Saved entries:

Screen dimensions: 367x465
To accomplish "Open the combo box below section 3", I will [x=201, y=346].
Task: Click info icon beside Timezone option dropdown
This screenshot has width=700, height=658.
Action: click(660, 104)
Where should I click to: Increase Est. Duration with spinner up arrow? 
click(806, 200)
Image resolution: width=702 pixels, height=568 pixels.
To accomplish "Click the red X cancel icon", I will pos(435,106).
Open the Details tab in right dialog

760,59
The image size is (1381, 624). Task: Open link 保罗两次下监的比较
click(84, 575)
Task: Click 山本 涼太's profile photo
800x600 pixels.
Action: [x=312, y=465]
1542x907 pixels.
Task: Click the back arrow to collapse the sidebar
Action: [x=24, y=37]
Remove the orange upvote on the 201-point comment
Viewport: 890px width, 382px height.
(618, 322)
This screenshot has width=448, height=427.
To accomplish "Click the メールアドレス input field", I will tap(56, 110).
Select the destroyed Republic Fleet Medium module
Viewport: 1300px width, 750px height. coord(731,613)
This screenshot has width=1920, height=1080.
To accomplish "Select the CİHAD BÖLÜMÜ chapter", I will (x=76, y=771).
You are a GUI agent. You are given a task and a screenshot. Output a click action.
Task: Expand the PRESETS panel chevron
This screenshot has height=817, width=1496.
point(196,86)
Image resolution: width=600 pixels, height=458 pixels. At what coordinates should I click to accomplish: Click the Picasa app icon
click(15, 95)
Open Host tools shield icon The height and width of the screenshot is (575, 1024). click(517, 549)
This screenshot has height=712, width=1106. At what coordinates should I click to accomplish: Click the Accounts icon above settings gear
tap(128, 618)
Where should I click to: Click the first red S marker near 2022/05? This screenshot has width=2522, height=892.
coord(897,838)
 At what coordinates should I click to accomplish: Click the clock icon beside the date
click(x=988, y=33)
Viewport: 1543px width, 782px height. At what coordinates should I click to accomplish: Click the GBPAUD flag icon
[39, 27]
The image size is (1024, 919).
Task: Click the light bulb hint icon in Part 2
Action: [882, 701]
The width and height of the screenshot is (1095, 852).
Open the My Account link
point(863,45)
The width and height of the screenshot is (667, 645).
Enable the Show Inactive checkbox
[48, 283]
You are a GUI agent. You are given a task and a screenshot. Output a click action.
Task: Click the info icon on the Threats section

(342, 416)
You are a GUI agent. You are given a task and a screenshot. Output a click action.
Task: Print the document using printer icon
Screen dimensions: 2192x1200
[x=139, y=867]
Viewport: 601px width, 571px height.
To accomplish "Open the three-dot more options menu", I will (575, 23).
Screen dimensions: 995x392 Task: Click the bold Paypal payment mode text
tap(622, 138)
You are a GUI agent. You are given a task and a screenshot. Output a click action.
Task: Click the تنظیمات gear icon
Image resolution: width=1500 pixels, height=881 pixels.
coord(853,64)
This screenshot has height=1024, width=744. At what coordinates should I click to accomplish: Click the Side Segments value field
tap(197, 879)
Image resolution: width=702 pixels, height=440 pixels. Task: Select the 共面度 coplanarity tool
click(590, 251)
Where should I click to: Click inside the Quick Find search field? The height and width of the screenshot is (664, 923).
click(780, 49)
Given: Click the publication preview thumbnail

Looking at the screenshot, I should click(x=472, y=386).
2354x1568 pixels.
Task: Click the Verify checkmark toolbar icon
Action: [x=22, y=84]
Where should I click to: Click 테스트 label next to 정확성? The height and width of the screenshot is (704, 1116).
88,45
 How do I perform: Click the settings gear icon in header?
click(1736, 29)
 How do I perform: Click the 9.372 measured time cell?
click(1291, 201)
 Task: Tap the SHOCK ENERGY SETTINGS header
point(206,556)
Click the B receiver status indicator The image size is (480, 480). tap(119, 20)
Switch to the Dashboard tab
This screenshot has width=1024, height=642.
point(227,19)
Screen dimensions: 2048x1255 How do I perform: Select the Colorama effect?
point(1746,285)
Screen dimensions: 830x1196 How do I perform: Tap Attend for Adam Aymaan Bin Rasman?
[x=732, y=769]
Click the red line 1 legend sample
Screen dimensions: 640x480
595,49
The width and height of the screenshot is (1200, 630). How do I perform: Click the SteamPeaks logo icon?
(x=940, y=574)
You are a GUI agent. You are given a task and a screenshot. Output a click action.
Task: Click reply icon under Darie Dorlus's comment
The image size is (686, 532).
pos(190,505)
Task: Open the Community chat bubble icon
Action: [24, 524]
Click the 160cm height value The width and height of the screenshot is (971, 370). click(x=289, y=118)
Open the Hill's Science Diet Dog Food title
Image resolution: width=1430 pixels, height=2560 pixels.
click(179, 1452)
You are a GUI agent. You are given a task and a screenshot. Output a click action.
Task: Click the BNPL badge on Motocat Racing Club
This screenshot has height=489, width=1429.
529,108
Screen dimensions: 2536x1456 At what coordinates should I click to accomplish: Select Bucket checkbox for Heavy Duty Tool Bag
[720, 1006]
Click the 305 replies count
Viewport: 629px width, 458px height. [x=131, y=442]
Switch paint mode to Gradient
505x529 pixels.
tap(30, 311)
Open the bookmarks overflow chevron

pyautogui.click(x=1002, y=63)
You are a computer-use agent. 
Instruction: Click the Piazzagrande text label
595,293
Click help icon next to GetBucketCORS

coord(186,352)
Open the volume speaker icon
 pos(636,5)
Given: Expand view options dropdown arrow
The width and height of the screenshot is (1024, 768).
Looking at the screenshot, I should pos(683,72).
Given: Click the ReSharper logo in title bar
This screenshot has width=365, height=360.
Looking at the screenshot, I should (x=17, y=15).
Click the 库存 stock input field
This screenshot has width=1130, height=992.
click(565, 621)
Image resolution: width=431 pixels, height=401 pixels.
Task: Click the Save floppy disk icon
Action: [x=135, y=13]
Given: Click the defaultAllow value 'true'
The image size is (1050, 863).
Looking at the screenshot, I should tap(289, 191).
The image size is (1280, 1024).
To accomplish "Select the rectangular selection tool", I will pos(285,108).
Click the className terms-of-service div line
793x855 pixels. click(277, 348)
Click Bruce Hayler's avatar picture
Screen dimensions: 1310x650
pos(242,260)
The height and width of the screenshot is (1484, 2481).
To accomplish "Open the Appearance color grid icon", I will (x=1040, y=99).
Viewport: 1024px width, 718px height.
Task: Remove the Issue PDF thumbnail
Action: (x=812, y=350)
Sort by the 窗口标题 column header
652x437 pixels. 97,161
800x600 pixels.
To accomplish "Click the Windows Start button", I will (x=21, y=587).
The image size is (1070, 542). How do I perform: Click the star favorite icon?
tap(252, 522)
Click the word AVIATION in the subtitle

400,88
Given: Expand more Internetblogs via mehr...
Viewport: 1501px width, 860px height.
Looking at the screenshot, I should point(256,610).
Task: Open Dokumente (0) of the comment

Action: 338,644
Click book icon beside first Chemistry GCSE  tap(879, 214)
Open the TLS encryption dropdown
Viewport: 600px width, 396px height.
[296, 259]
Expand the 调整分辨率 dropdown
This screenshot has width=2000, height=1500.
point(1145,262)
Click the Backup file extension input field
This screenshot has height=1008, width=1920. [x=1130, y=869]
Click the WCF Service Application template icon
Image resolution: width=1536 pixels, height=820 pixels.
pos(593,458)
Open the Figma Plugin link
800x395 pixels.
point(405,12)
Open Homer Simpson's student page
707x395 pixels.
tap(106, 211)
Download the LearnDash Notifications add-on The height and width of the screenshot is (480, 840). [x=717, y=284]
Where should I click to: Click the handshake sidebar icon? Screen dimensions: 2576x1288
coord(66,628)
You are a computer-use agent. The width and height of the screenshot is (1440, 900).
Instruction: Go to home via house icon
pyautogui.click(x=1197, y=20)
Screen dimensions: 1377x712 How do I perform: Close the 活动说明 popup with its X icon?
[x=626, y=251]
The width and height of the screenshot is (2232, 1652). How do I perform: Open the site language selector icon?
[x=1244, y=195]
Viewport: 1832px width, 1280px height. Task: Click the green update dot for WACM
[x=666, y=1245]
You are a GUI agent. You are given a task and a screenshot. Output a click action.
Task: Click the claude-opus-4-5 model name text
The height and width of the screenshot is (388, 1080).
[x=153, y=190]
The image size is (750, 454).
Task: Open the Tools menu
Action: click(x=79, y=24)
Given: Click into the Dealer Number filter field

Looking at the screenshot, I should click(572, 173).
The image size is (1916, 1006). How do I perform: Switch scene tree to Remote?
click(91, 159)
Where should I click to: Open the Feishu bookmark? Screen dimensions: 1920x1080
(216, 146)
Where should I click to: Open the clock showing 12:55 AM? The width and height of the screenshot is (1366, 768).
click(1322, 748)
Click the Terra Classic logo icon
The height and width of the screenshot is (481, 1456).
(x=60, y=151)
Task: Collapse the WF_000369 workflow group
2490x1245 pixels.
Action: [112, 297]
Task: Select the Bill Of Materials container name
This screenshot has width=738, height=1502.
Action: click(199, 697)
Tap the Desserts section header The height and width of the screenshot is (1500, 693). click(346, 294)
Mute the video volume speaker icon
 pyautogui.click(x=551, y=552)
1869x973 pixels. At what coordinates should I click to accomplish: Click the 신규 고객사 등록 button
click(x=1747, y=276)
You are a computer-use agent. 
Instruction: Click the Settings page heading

Instructions for the task:
Convert the data from the line containing "Open the Details tab in right dialog" through the line containing "will (x=76, y=771).", both included, into a Markdown table with the columns Row and Line. Leave out any blank lines.

Result of the task:
| Row | Line |
|---|---|
| 1 | Open the Details tab in right dialog |
| 2 | 760,59 |
| 3 | The image size is (1381, 624). Task: Open link 保罗两次下监的比较 |
| 4 | click(84, 575) |
| 5 | Task: Click 山本 涼太's profile photo |
| 6 | 800x600 pixels. |
| 7 | Action: [x=312, y=465] |
| 8 | 1542x907 pixels. |
| 9 | Task: Click the back arrow to collapse the sidebar |
| 10 | Action: [x=24, y=37] |
| 11 | Remove the orange upvote on the 201-point comment |
| 12 | Viewport: 890px width, 382px height. |
| 13 | (618, 322) |
| 14 | This screenshot has width=448, height=427. |
| 15 | To accomplish "Click the メールアドレス input field", I will tap(56, 110). |
| 16 | Select the destroyed Republic Fleet Medium module |
| 17 | Viewport: 1300px width, 750px height. coord(731,613) |
| 18 | This screenshot has width=1920, height=1080. |
| 19 | To accomplish "Select the CİHAD BÖLÜMÜ chapter", I will (x=76, y=771). |